Extracted records:

⁂

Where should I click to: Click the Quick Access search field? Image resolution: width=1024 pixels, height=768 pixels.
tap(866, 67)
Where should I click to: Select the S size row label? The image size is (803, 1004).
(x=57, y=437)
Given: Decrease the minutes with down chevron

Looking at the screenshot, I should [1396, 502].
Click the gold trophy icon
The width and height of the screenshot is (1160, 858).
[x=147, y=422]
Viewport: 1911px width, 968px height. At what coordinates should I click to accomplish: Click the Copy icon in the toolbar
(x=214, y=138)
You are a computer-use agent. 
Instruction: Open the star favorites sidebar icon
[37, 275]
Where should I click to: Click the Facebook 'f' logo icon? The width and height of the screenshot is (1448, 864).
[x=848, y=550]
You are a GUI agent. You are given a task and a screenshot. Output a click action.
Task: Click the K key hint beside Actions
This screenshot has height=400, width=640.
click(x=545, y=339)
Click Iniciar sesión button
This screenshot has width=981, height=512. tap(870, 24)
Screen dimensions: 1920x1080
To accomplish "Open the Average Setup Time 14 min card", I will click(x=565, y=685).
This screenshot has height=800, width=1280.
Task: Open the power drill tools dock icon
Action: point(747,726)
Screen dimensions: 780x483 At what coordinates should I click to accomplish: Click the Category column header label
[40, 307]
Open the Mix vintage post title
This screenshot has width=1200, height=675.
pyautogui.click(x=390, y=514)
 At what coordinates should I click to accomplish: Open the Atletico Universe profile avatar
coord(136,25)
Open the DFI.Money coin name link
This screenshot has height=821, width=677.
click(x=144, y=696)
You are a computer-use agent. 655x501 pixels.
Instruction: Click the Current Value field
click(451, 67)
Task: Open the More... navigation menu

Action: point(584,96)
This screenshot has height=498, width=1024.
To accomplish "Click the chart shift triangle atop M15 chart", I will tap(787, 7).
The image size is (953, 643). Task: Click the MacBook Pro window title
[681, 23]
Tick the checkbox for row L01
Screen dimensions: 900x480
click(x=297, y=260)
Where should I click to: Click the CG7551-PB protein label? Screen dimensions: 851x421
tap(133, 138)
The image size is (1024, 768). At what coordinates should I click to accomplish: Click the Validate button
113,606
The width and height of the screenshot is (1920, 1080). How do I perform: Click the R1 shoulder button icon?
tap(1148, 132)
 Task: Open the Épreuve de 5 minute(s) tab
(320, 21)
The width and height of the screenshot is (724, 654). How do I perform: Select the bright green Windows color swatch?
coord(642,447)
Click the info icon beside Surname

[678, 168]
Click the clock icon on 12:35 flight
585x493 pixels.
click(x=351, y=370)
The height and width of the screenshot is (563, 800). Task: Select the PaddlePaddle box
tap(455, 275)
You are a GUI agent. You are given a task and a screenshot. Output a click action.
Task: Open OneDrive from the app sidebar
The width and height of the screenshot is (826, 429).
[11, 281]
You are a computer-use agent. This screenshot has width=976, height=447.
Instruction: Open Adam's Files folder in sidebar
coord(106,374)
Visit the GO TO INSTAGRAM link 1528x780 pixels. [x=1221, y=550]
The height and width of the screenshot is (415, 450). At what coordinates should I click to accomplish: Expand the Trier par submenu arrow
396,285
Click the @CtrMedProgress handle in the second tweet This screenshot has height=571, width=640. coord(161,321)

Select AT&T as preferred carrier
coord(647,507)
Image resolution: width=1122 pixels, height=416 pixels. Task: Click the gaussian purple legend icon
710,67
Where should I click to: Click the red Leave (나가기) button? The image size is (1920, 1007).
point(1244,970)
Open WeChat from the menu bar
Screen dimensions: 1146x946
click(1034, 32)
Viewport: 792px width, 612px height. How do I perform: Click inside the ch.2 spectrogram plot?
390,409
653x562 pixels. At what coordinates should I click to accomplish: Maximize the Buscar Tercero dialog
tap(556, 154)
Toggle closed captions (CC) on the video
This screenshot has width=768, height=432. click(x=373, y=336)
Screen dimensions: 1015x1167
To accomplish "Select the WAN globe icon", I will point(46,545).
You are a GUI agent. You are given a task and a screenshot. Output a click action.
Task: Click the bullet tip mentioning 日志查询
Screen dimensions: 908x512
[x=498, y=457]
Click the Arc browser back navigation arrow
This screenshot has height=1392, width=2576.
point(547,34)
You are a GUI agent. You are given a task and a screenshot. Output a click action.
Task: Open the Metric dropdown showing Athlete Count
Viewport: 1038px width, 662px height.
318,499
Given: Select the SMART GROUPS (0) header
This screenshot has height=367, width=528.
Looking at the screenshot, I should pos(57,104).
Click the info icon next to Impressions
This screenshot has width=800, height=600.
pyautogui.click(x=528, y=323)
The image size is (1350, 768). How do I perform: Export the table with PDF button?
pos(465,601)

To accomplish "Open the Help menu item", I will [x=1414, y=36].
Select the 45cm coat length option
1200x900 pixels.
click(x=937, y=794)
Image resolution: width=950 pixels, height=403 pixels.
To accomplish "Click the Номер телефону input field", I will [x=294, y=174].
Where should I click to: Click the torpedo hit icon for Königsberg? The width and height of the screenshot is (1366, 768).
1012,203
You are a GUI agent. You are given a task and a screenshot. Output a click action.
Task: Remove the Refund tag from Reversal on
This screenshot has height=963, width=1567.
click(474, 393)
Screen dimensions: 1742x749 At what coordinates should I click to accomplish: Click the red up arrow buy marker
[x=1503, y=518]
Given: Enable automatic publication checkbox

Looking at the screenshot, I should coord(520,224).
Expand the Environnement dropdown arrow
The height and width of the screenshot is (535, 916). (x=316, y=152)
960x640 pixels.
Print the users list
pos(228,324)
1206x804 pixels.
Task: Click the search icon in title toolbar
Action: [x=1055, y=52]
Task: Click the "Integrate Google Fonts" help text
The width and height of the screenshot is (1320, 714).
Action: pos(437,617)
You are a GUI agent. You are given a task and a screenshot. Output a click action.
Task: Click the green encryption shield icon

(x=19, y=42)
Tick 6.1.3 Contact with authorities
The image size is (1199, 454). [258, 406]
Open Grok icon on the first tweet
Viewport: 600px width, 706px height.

⁂

## Goal of the exercise
From the first line to the last, retype the records exactly as they stand above.

## Solution below
Where should I click to: Click the Quick Access search field? Image resolution: width=1024 pixels, height=768 pixels.
tap(866, 67)
Where should I click to: Select the S size row label? The image size is (803, 1004).
(x=57, y=437)
Given: Decrease the minutes with down chevron

Looking at the screenshot, I should [1396, 502].
Click the gold trophy icon
The width and height of the screenshot is (1160, 858).
[x=147, y=422]
Viewport: 1911px width, 968px height. At what coordinates should I click to accomplish: Click the Copy icon in the toolbar
(x=214, y=138)
You are a computer-use agent. 
Instruction: Open the star favorites sidebar icon
[37, 275]
Where should I click to: Click the Facebook 'f' logo icon? The width and height of the screenshot is (1448, 864).
[x=848, y=550]
You are a GUI agent. You are given a task and a screenshot. Output a click action.
Task: Click the K key hint beside Actions
This screenshot has height=400, width=640.
click(x=545, y=339)
Click Iniciar sesión button
This screenshot has width=981, height=512. tap(870, 24)
Screen dimensions: 1920x1080
To accomplish "Open the Average Setup Time 14 min card", I will click(x=565, y=685).
This screenshot has height=800, width=1280.
Task: Open the power drill tools dock icon
Action: point(747,726)
Screen dimensions: 780x483 At what coordinates should I click to accomplish: Click the Category column header label
[40, 307]
Open the Mix vintage post title
This screenshot has width=1200, height=675.
pyautogui.click(x=390, y=514)
 At what coordinates should I click to accomplish: Open the Atletico Universe profile avatar
coord(136,25)
Open the DFI.Money coin name link
This screenshot has height=821, width=677.
click(x=144, y=696)
You are a computer-use agent. 655x501 pixels.
Instruction: Click the Current Value field
click(451, 67)
Task: Open the More... navigation menu

Action: point(584,96)
This screenshot has height=498, width=1024.
To accomplish "Click the chart shift triangle atop M15 chart", I will tap(787, 7).
The image size is (953, 643). Task: Click the MacBook Pro window title
[681, 23]
Tick the checkbox for row L01
Screen dimensions: 900x480
click(x=297, y=260)
Where should I click to: Click the CG7551-PB protein label? Screen dimensions: 851x421
tap(133, 138)
The image size is (1024, 768). At what coordinates should I click to accomplish: Click the Validate button
113,606
The width and height of the screenshot is (1920, 1080). How do I perform: Click the R1 shoulder button icon?
tap(1148, 132)
 Task: Open the Épreuve de 5 minute(s) tab
(320, 21)
The width and height of the screenshot is (724, 654). How do I perform: Select the bright green Windows color swatch?
coord(642,447)
Click the info icon beside Surname

[678, 168]
Click the clock icon on 12:35 flight
585x493 pixels.
click(x=351, y=370)
The height and width of the screenshot is (563, 800). Task: Select the PaddlePaddle box
tap(455, 275)
You are a GUI agent. You are given a task and a screenshot. Output a click action.
Task: Open OneDrive from the app sidebar
The width and height of the screenshot is (826, 429).
[11, 281]
You are a computer-use agent. This screenshot has width=976, height=447.
Instruction: Open Adam's Files folder in sidebar
coord(106,374)
Visit the GO TO INSTAGRAM link 1528x780 pixels. [x=1221, y=550]
The height and width of the screenshot is (415, 450). At what coordinates should I click to accomplish: Expand the Trier par submenu arrow
396,285
Click the @CtrMedProgress handle in the second tweet This screenshot has height=571, width=640. coord(161,321)

Select AT&T as preferred carrier
coord(647,507)
Image resolution: width=1122 pixels, height=416 pixels. Task: Click the gaussian purple legend icon
710,67
Where should I click to: Click the red Leave (나가기) button? The image size is (1920, 1007).
point(1244,970)
Open WeChat from the menu bar
Screen dimensions: 1146x946
click(1034, 32)
Viewport: 792px width, 612px height. How do I perform: Click inside the ch.2 spectrogram plot?
390,409
653x562 pixels. At what coordinates should I click to accomplish: Maximize the Buscar Tercero dialog
tap(556, 154)
Toggle closed captions (CC) on the video
This screenshot has width=768, height=432. click(x=373, y=336)
Screen dimensions: 1015x1167
To accomplish "Select the WAN globe icon", I will point(46,545).
You are a GUI agent. You are given a task and a screenshot. Output a click action.
Task: Click the bullet tip mentioning 日志查询
Screen dimensions: 908x512
[x=498, y=457]
Click the Arc browser back navigation arrow
This screenshot has height=1392, width=2576.
point(547,34)
You are a GUI agent. You are given a task and a screenshot. Output a click action.
Task: Open the Metric dropdown showing Athlete Count
Viewport: 1038px width, 662px height.
318,499
Given: Select the SMART GROUPS (0) header
This screenshot has height=367, width=528.
Looking at the screenshot, I should pos(57,104).
Click the info icon next to Impressions
This screenshot has width=800, height=600.
pyautogui.click(x=528, y=323)
The image size is (1350, 768). How do I perform: Export the table with PDF button?
pos(465,601)

To accomplish "Open the Help menu item", I will [x=1414, y=36].
Select the 45cm coat length option
1200x900 pixels.
click(x=937, y=794)
Image resolution: width=950 pixels, height=403 pixels.
To accomplish "Click the Номер телефону input field", I will [x=294, y=174].
Where should I click to: Click the torpedo hit icon for Königsberg? The width and height of the screenshot is (1366, 768).
1012,203
You are a GUI agent. You are given a task and a screenshot. Output a click action.
Task: Remove the Refund tag from Reversal on
This screenshot has height=963, width=1567.
click(474, 393)
Screen dimensions: 1742x749 At what coordinates should I click to accomplish: Click the red up arrow buy marker
[x=1503, y=518]
Given: Enable automatic publication checkbox

Looking at the screenshot, I should coord(520,224).
Expand the Environnement dropdown arrow
The height and width of the screenshot is (535, 916). (x=316, y=152)
960x640 pixels.
Print the users list
pos(228,324)
1206x804 pixels.
Task: Click the search icon in title toolbar
Action: [x=1055, y=52]
Task: Click the "Integrate Google Fonts" help text
The width and height of the screenshot is (1320, 714).
Action: pos(437,617)
You are a GUI agent. You are given a task and a screenshot. Output a click action.
Task: Click the green encryption shield icon

(x=19, y=42)
Tick 6.1.3 Contact with authorities
The image size is (1199, 454). [258, 406]
Open Grok icon on the first tweet
Viewport: 600px width, 706px height.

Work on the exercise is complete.